begin SOURCE DATA

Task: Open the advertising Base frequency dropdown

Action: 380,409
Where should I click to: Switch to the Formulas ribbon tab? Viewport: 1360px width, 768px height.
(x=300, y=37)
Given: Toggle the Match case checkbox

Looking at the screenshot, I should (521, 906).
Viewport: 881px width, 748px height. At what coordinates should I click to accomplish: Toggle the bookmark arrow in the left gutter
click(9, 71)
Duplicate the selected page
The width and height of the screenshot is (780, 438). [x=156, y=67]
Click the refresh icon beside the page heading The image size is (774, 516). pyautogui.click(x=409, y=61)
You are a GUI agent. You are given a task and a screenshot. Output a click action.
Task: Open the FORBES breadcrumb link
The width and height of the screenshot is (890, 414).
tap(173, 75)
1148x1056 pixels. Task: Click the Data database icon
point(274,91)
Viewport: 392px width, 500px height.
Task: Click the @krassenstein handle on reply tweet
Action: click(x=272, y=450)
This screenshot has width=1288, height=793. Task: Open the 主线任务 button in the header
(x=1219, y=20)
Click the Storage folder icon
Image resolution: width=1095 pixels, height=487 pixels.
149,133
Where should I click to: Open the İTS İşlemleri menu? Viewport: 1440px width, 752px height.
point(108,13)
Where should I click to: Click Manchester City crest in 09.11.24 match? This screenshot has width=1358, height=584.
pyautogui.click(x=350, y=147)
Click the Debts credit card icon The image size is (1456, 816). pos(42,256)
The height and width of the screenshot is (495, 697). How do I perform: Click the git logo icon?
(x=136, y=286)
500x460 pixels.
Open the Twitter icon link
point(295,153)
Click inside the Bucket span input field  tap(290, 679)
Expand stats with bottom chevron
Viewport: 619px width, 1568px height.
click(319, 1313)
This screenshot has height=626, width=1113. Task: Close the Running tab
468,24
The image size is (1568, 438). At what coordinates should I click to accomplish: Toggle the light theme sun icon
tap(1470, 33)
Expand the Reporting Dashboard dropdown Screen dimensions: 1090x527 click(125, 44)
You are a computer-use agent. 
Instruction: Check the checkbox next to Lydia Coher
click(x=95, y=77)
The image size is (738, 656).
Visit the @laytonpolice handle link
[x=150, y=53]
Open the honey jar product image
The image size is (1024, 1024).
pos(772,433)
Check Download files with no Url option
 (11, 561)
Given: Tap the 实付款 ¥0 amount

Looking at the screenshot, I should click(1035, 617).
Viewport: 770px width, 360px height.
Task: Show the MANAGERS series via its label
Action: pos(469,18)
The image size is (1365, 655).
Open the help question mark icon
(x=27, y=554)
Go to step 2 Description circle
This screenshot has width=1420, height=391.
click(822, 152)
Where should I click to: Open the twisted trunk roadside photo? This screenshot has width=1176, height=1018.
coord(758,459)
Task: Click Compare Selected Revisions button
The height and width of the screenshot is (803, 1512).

end SOURCE DATA

### [TASK DESCRIPTION]
Return each line of the records that contains the word "with". Case counts.

### [CORRECT OUTPUT]
Expand stats with bottom chevron
Check Download files with no Url option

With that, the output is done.